Open Market played by the rules and got the OK, but other industry players are not going along with the government's encryption export policy.

CNET News staff
2 min read
E-commerce software maker Open Market (OMKT) has received a special government license to export 128-bit encryption in its products.

The company's announcement comes on the same day that a broad range of business and public-interest organizations have sent a letter to President Clinton to protest the government's new encryption export policy.

Open Market is the fourth company to receive an encryption export license since the Clinton administration's new export rules took effect January 1. But it is the first to receive clearance to ship such a high key length. Key length determines the difficulty in cracking the encrypted data; for each bit in length, cracking the code becomes twice as hard.

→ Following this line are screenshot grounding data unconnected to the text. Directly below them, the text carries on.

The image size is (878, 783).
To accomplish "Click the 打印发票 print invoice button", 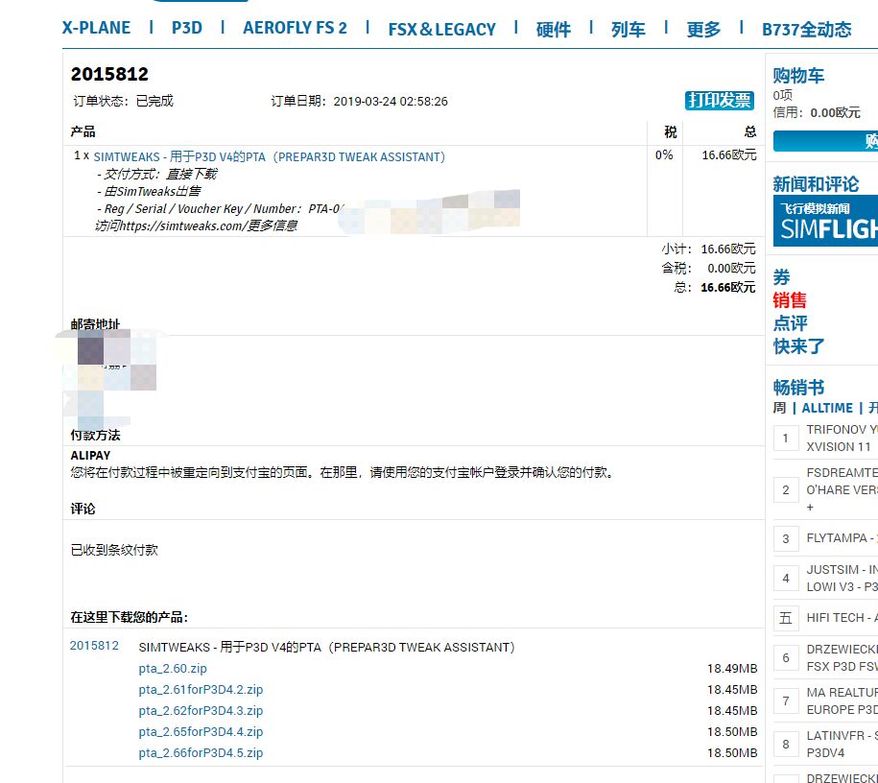I will click(720, 99).
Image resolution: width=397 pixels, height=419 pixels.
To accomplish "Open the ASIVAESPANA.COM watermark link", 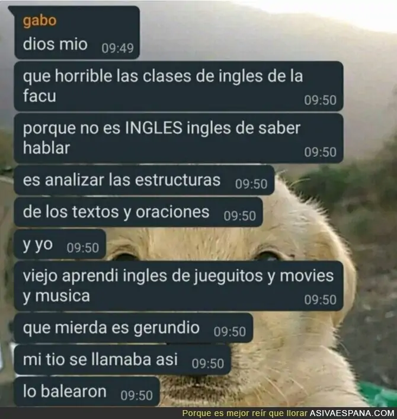I will click(352, 413).
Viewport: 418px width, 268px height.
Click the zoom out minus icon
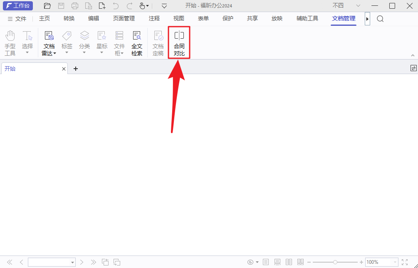pyautogui.click(x=309, y=262)
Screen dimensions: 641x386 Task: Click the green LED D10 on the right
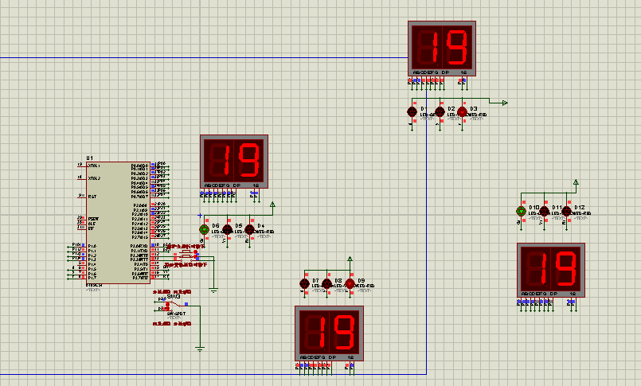pos(522,211)
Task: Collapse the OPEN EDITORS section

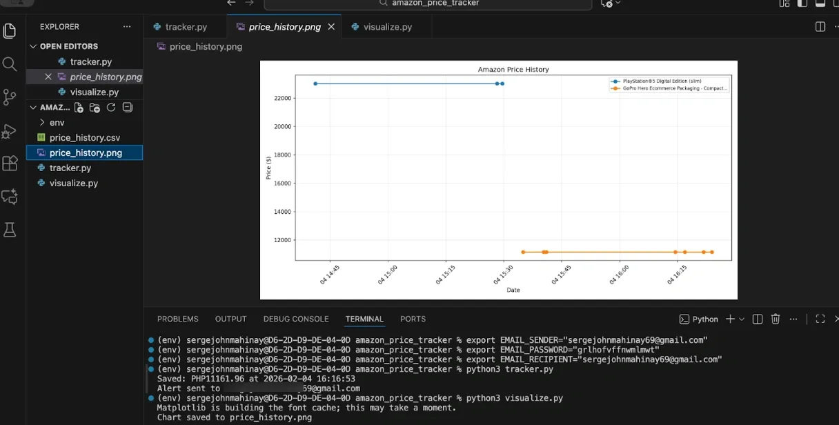Action: tap(32, 46)
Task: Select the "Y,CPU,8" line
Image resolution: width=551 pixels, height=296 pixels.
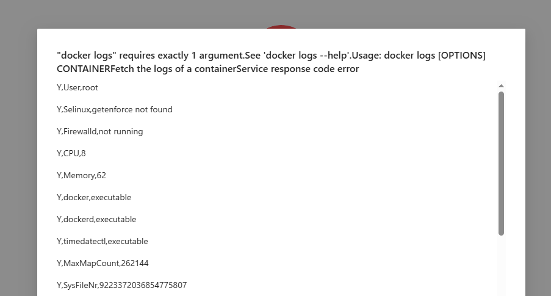Action: tap(71, 153)
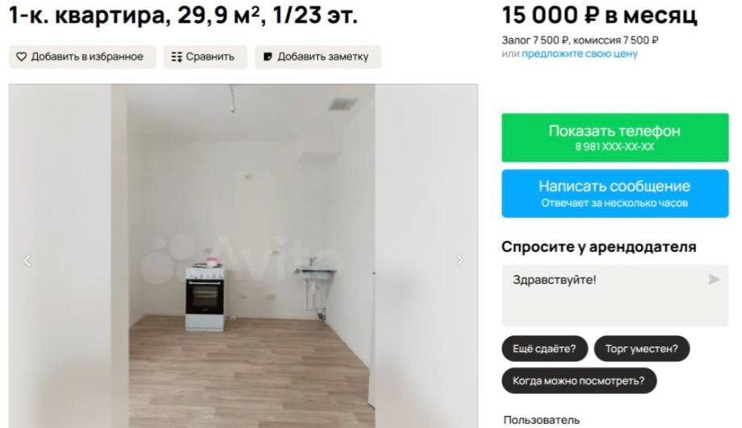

Because the encryption in question is strictly for securing financial data, the company qualifies for a special license, according to the company's security consultant Ellen McDermott. Under the terms of the license, Open Market does not have to implement a key recovery or escrow system that would allow law enforcement officials armed with a court order to access encrypted data.

"Our getting the license has nothing to do with escrow," said McDermott, who helps design and develop Open Market's products. "But it's an expensive loophole to exercise."

The letter sent today to President Clinton protesting the administration's encryption policy was signed by 16 organizations, including the U.S. Chamber of Commerce, the Center for Democracy and Technology, the Business Software Alliance, and the National Association of Manufacturers.

"As representatives of a broad range of business and public interest groups, we wanted to convey to you directly our profound disappointment with the current policy which is essentially being forced upon us," the letter reads. "Your Administration's encryption policy fails to accommodate the competitiveness concerns of the sellers of encryption products, the security concerns of the buyers of such products, or important privacy rights."

The letter is not a direct response to Open Market's license, but it counters the impression that the technology industry is slowly accepting the new regulations.

"By promoting the fact that businesses are signing up, [the government] implies that the business community is embracing this, and that's not what's happening," said Mark Lewis, communications director for the Computer & Communications Industry Association, whose president also signed the letter.

To receive export approval, Open Market had to sit down and prove to government officials that the product could not be used to encrypt anything but specific financial numbers. Such a system would hide sensitive financial data but still allow investigators to piece together the entire puzzle of suspicious activity, according to McDermott.

Other companies receiving 56-bit clearance since January 1 are Digital Equipment, Cylink, and Trusted Information Systems. Two more companies are under consideration, according to Commerce Department undersecretary Bill Reinsch, who oversees the department's Bureau of Export Administration.